The Iran conflict demonstrates this effect clearly. After Iran directly attacked Israel in April 2024, the norm against direct state-on-state conflict between the two was shattered. Israel's retaliatory strikes established a new norm that Iranian territory was not immune. Each subsequent escalation built on this precedent — the coalition's broader campaign would have been politically unthinkable before Iran broke the taboo of direct attack.
Escalation Dominance and Its Limits
The concept of escalation dominance — maintaining superiority at every level of conflict so that the adversary sees no advantage in escalating further — is central to US strategic doctrine. The coalition possesses overwhelming escalation dominance at every conventional level: superior air power, precision strike, naval power, intelligence, and logistics.
However, the Iran conflict exposes the limits of escalation dominance as a theory. Iran has pursued asymmetric escalation — climbing the ladder in domains where the coalition's conventional superiority is less relevant:
- Proxy warfare: Houthi attacks on shipping impose economic costs disproportionate to the military force employed
- Nuclear threshold: Iran's enrichment program creates escalation options that cannot be answered with conventional superiority alone
- Terrorism: The threat of IRGC-directed attacks on soft targets globally introduces a dimension where military power provides limited protection
- Cyber warfare: Iranian cyber attacks on critical infrastructure create disruption that conventional forces cannot prevent or deter
The Nuclear Firebreak
Kahn identified the "firebreak" between conventional and nuclear warfare as the most critical threshold on the escalation ladder. In the Iran conflict, this firebreak is defined by Iran's nuclear weapons capability — or lack thereof. Coalition strikes on enrichment facilities are explicitly designed to prevent Iran from crossing this threshold, recognizing that a nuclear-armed Iran would fundamentally alter the escalation calculus.

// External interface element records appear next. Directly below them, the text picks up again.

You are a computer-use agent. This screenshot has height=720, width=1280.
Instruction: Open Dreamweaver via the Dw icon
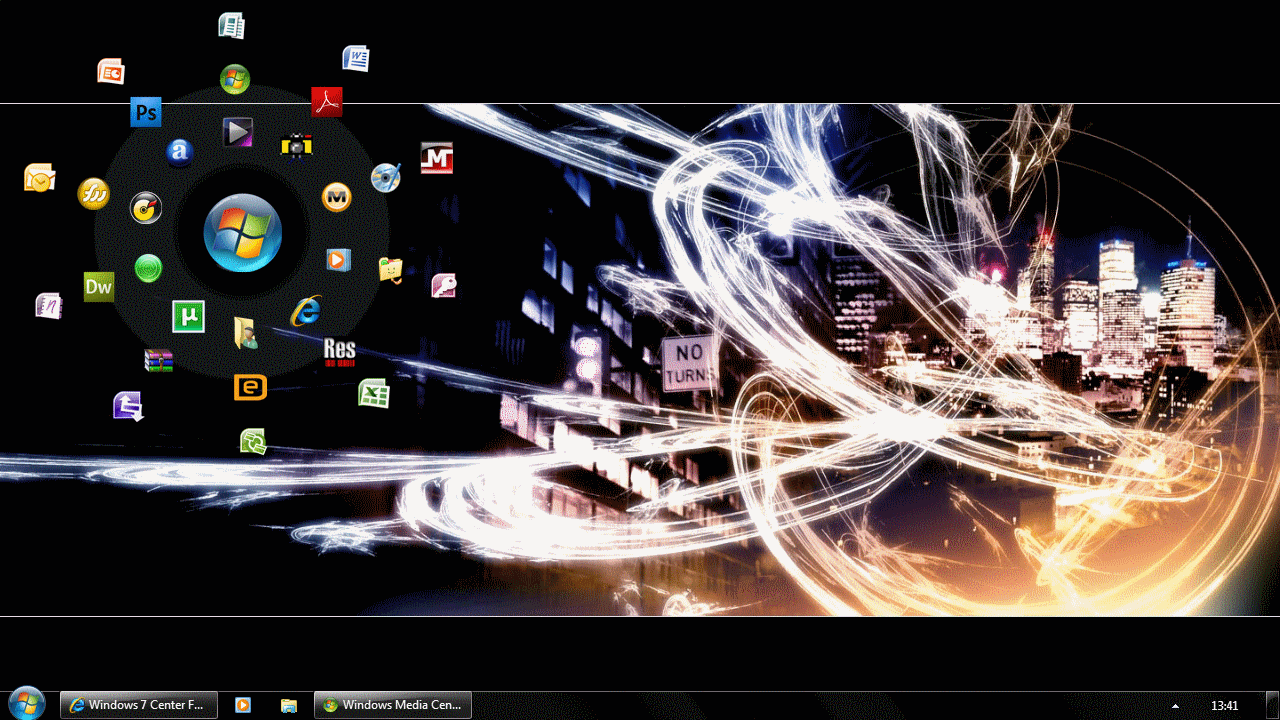98,287
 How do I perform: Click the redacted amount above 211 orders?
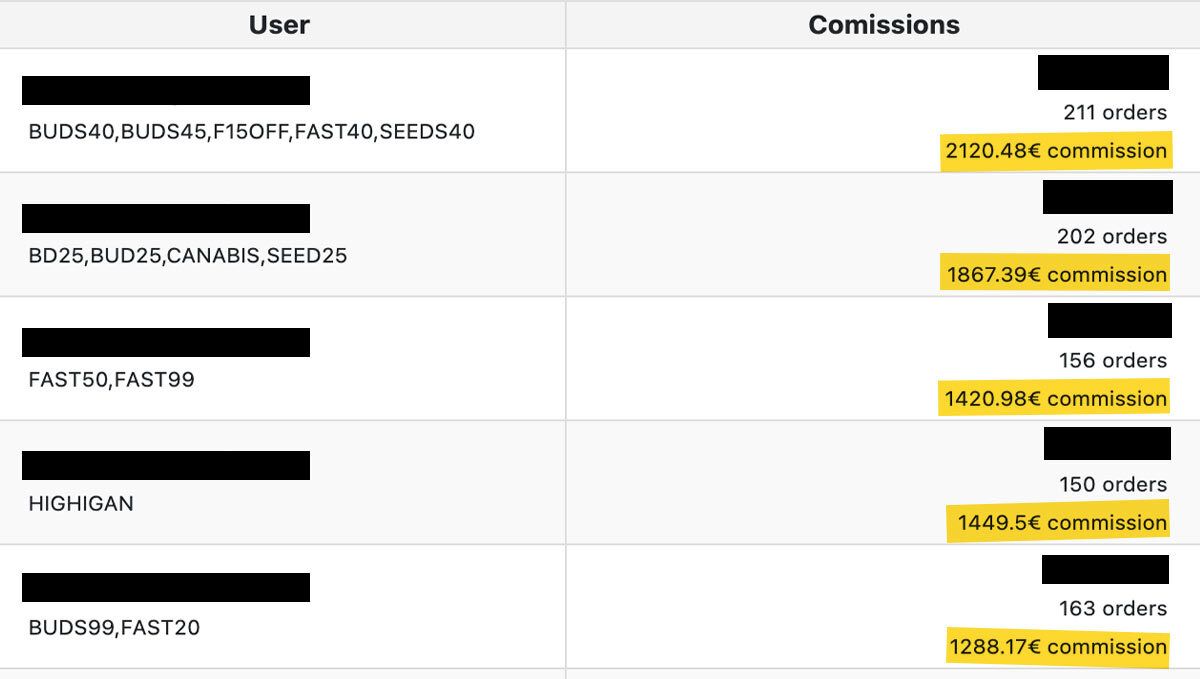(1103, 73)
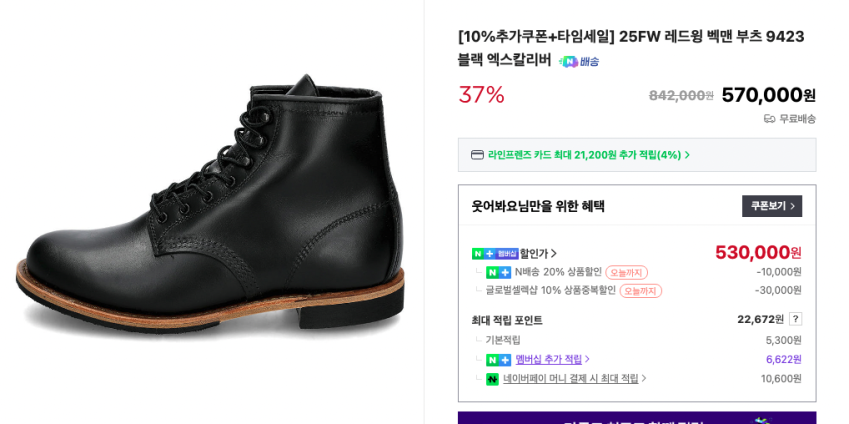Click the 오늘까지 badge beside 글로벌셀렉샵
Image resolution: width=849 pixels, height=424 pixels.
pyautogui.click(x=640, y=291)
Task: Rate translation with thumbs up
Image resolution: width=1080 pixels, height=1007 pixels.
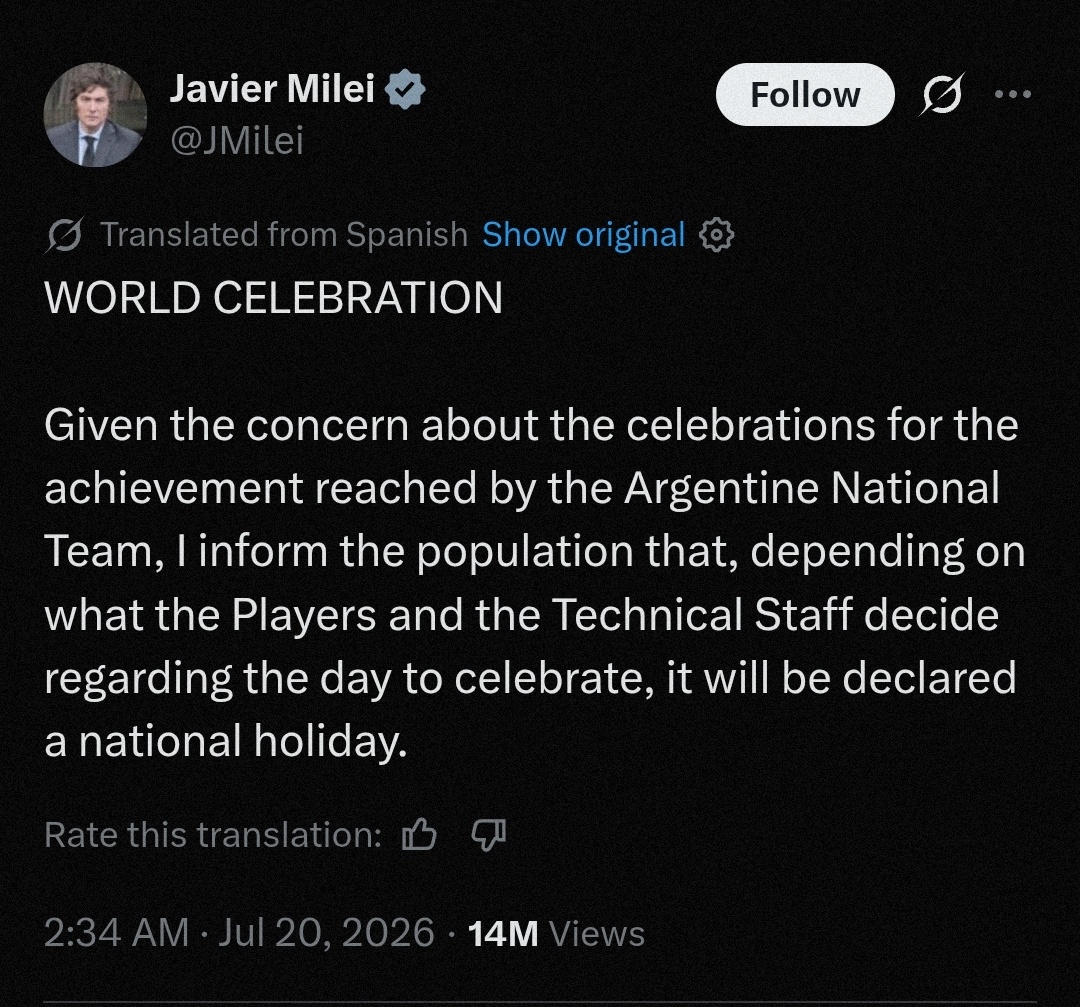Action: [x=419, y=835]
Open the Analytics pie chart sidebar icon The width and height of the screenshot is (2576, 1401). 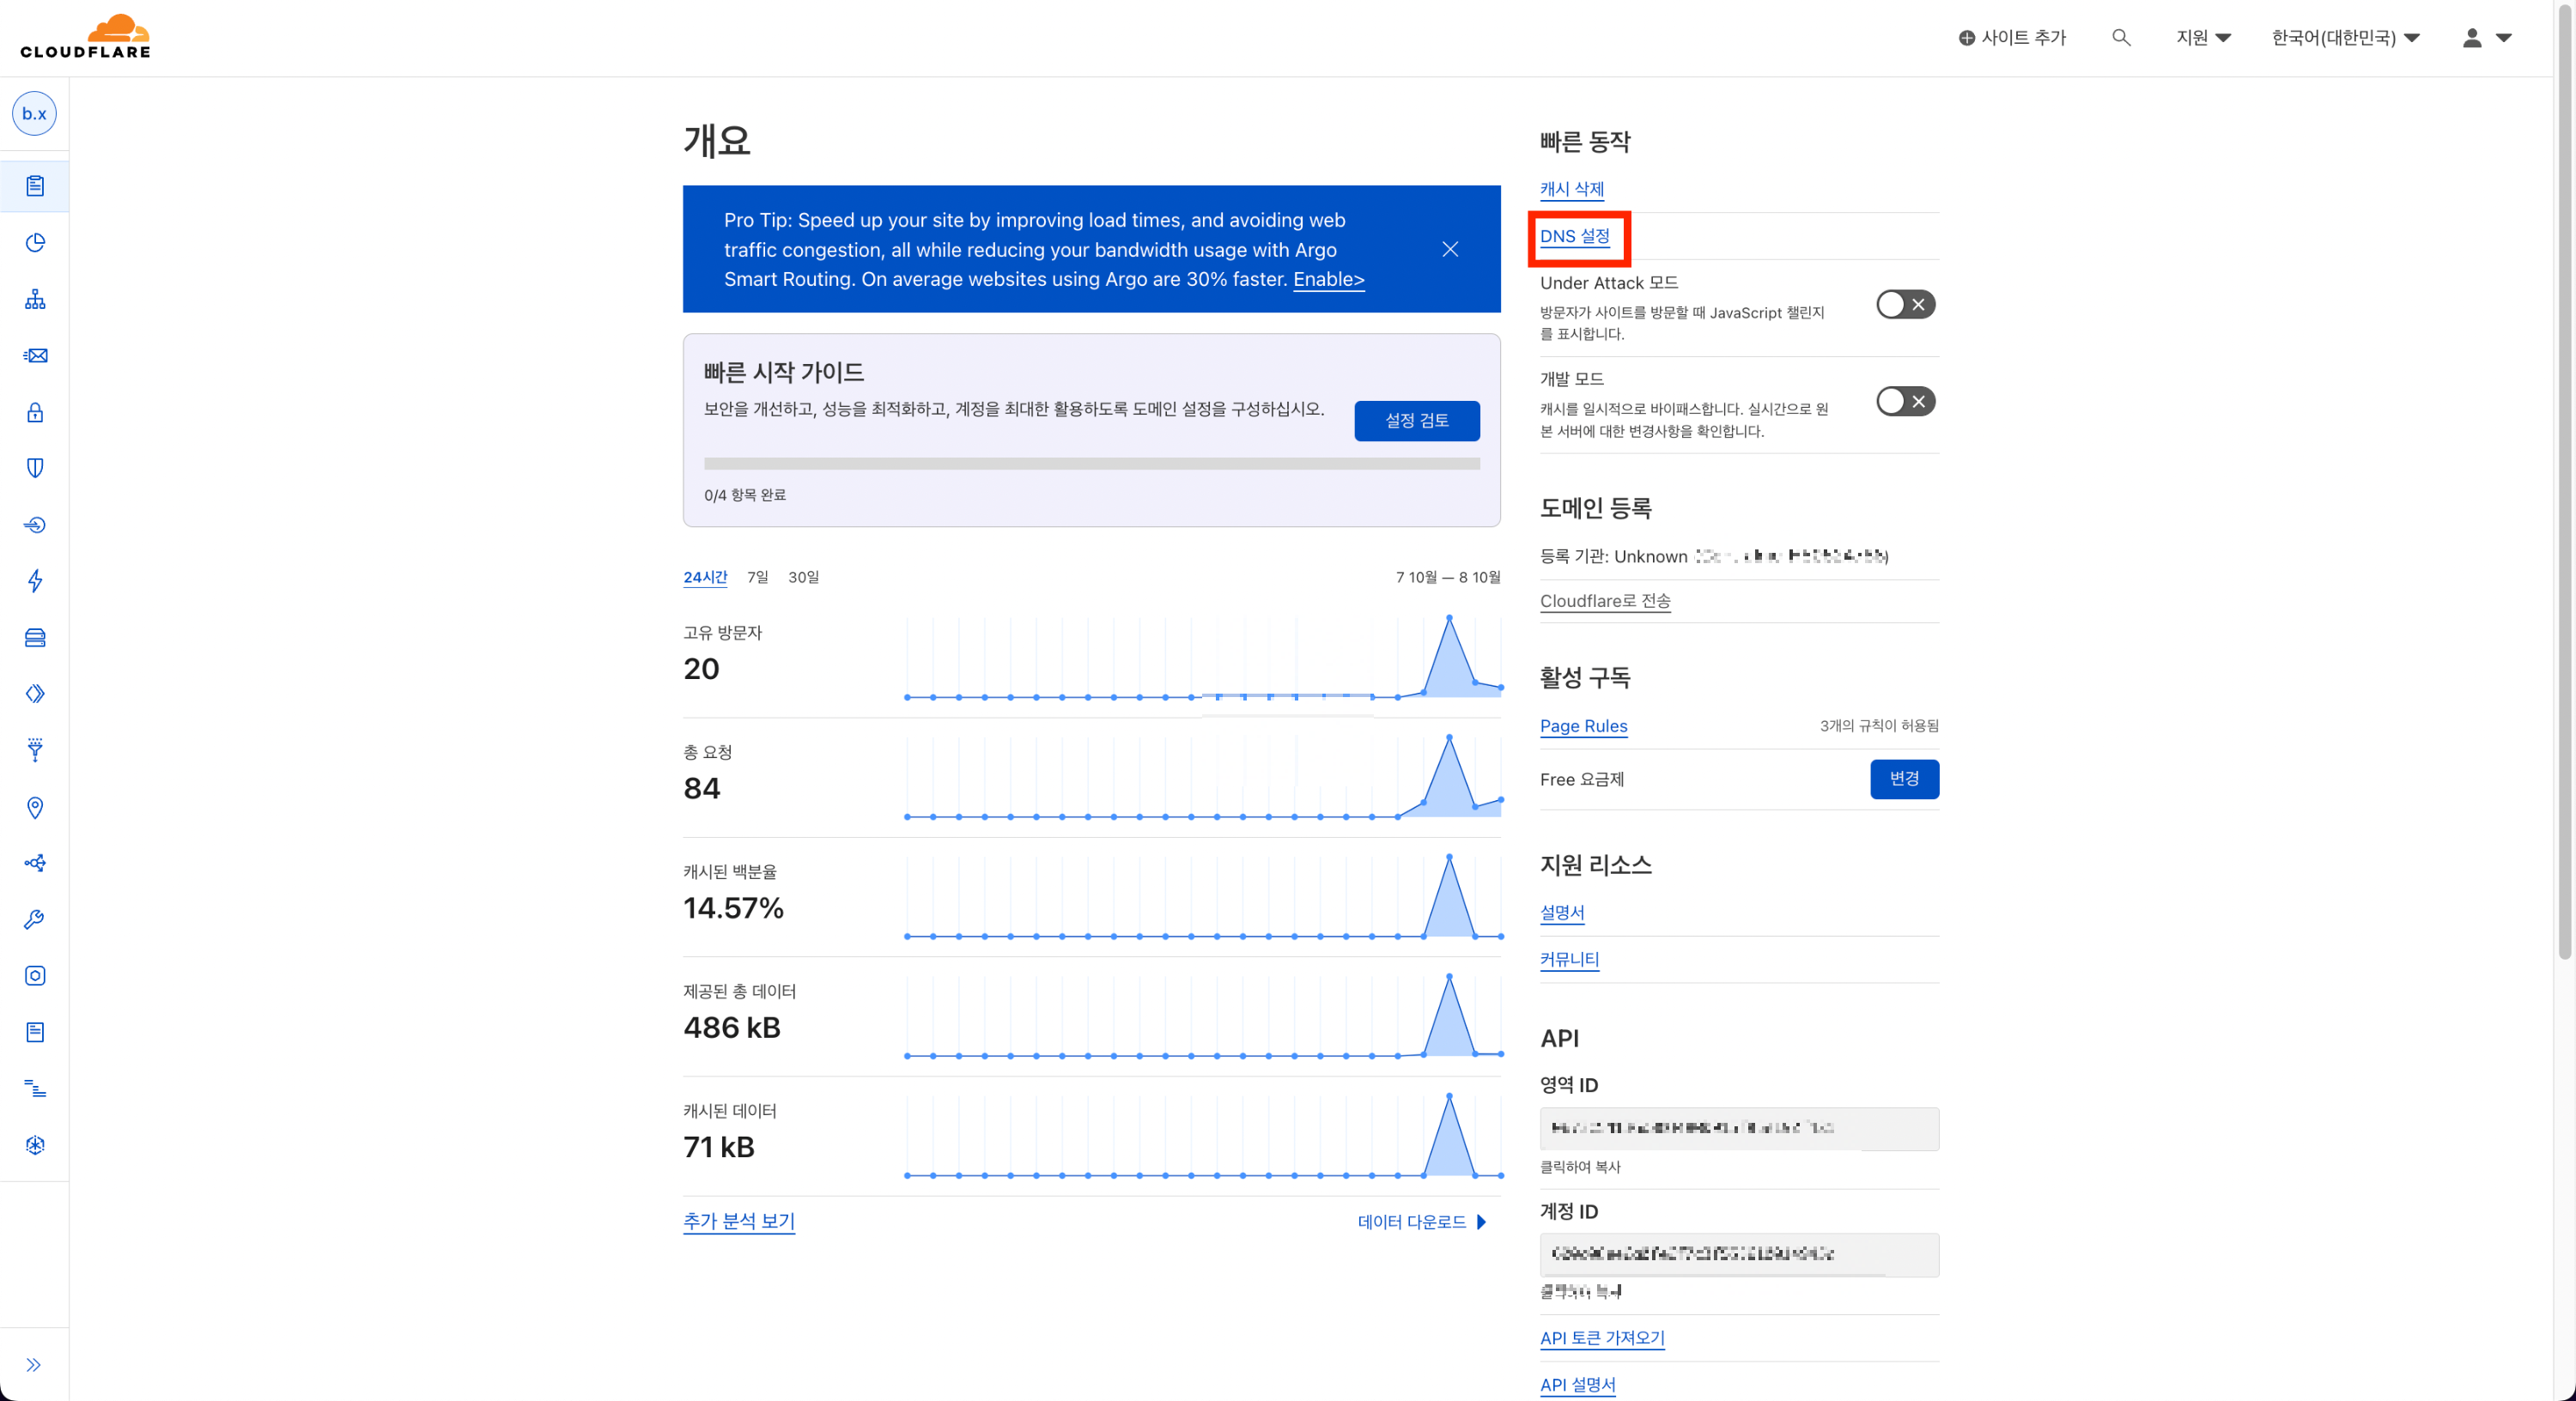pos(35,243)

The paradox is striking: the coalition is escalating conventionally to prevent Iran from acquiring the capability that would make further escalation too dangerous. This is a novel application of escalation theory — using force to destroy the adversary's escalation options rather than to defeat their military in the traditional sense.
De-Escalation Pathways
Kahn also theorized about de-escalation, which he considered far more difficult than escalation. The Iran conflict validates this pessimism. Potential off-ramps include:
Negotiated settlement: Requires both sides to accept a compromise neither finds satisfactory. Iran must accept permanent nuclear limitations; the coalition must accept an Iranian regime it has just attacked. Trust deficits make this extremely difficult.
Regime change: The collapse or transformation of the Iranian government could create a fundamentally new negotiating partner. However, deliberately pursuing regime change through military strikes risks catastrophic miscalculation and regional chaos.
Mutual exhaustion: Both sides reach a point where continuing the conflict costs more than accepting the status quo. This is how most conventional wars end, but the timeline can span months to years.
Implications for Strategic Theory
The Iran conflict is forcing revisions to escalation theory in several areas. Classical escalation theory assumed rational unitary actors — but the coalition is a multi-state entity with divergent interests, and Iran's decision-making involves factions with different risk tolerances. The presence of non-state actors (Houthis, Hezbollah, PMFs) adds escalation pathways that no state fully controls. And the information environment — social media, real-time satellite imagery, instant global communication — compresses decision timelines in ways Kahn never anticipated. The next generation of strategic theorists will write their frameworks with the Iran conflict as their primary reference case.